D.取上清液，用苯酚抽提2次，氯仿抽提1次。

E.加两倍体积无水乙醇，1/10体积醋酸钾(3M

,pH8.0)，-20度保存1小时后，13000rpm离心15min，弃上清液，沉淀用70%乙醇洗2次；置于室温干燥后，溶于50ulTE溶液中，置4度保存备用。

先用10ml含适当抗生素的GBM过夜培养Delftia sp.，第二天4000rpm离心10min收集菌体，用Washing TE(50mmol/LTris-HCl pH8.0,10mmol/LEDTA pH8.0)洗菌体2次，之后将菌体充分悬浮在5ml 1×TE缓冲液中，先后加入0.5ml 5mg/L的蛋白酶、0.5ml 10% SDS，轻轻混匀后50℃放置3h~5h，接着用等体积的Tris饱和苯酚抽提2次，苯酚/氯仿/异戊醇抽提一次，氯仿抽提一次后，乙醇沉淀DNA，用自动移液器吸管头将絮状DNA沉淀块吸附到Ep管中，70%乙醇洗2次，干燥后溶于适当1×TE或ddH2O中。

提取细菌DNA，采用CTAB / NaCl法

1.在5ml LB中接种单个菌落，在30°C下培养过夜，

2.将1ml种子培养液加入100ml 2％LB中，并在37°C和220r / min下培养16小时；

3.以5000r / min的速度离心10分钟，并丢弃上清液。

4.加入10ml TE进行离心和洗涤后，用10ml TE溶解细菌，充分混合，然后在-20℃储存以备后用。

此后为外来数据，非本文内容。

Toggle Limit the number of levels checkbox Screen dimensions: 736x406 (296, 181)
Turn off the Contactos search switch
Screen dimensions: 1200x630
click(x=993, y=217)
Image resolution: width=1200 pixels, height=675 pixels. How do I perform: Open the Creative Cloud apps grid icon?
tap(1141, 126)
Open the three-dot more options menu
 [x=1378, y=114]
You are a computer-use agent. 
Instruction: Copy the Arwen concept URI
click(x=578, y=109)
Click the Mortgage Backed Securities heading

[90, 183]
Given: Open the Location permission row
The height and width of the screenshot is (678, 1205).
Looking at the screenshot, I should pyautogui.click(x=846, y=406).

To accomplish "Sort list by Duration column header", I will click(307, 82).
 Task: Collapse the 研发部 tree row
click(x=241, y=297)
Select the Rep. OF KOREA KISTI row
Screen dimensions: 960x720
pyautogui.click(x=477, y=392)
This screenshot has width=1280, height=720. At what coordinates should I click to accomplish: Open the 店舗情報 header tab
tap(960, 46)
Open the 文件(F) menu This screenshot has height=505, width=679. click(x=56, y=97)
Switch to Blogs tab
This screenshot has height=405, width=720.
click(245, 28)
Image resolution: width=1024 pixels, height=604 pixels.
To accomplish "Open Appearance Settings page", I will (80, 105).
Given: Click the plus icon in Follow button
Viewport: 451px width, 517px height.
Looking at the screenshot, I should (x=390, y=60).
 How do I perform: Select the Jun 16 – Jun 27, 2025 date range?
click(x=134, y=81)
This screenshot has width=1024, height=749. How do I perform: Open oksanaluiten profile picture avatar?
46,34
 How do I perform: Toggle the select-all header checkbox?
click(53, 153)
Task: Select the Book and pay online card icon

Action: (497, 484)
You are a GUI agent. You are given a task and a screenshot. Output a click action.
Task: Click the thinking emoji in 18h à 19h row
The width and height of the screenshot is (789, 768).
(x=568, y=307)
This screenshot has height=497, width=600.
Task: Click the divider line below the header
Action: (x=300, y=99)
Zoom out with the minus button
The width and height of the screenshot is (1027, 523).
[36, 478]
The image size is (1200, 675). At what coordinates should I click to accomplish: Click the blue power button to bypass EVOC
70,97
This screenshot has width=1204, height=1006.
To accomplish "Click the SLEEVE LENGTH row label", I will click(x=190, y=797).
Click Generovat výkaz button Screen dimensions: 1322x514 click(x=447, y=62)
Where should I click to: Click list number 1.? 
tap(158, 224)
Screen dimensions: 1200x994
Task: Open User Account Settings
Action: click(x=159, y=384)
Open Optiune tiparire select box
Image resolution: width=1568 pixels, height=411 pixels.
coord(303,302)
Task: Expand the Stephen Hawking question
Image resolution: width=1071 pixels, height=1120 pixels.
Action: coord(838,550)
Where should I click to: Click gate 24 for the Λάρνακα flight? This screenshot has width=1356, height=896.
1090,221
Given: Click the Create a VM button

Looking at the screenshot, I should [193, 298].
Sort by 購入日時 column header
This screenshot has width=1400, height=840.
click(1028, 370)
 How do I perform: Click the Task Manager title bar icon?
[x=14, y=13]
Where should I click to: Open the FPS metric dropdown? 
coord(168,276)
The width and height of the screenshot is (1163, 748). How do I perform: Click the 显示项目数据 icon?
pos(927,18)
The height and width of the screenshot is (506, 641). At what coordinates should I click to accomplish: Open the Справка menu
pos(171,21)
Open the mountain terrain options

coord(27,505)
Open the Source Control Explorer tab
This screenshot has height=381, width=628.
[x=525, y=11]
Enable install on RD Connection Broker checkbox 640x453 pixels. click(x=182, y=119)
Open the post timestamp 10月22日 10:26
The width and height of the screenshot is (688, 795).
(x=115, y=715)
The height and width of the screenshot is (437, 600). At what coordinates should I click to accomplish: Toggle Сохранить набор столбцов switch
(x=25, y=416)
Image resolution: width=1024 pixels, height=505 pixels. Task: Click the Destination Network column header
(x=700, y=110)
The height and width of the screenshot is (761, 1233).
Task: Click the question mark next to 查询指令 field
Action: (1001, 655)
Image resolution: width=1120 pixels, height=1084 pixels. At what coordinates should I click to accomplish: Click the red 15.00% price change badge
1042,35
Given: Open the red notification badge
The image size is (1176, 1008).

5.取3.5ml细菌悬浮液，并添加184μl10％SDS混合均匀，加37μl10mg/ ml蛋白酶K，混合均匀，在37℃孵育1小时

6.加入740μl5mol / L NaCl，然后加入512μlCTAB / NaCl，充分混合，并在65°C孵育10分钟。

7.加入等体积的氯仿/异戊醇，混合均匀，以10000r / min的速度离心5分钟，然后保存上清液。

8.在上清液中加入等体积的苯酚：氯仿：异戊醇（25：24：1），混合均匀，以10000r / min离心5分钟，然后保存上清液。

9.加入0.6倍的异丙醇，混合均匀，以10000r / min离心5分钟，收集DNA沉淀物，并用70％乙醇离心洗涤DNA沉淀物。

10.用1ml TE溶解DNA，加入RNaseA至终浓度20μg/ ml，并在4℃下保存。

通过CTAB / NaCl方法提取的DNA具有更高的纯度，更少的蛋白质杂质和更长的存储时间。编辑者更喜欢在孵育步骤5中添加最终浓度为20μg/ ml的RnaseA，以便最后没有RnaseA污染。每个步骤都更加详细，并且获得的DNA可用于Southern印迹法。

建议：DNA可以在-20°C下长期保存，但应尽量减少反复冻融，否则会影响DNA质量。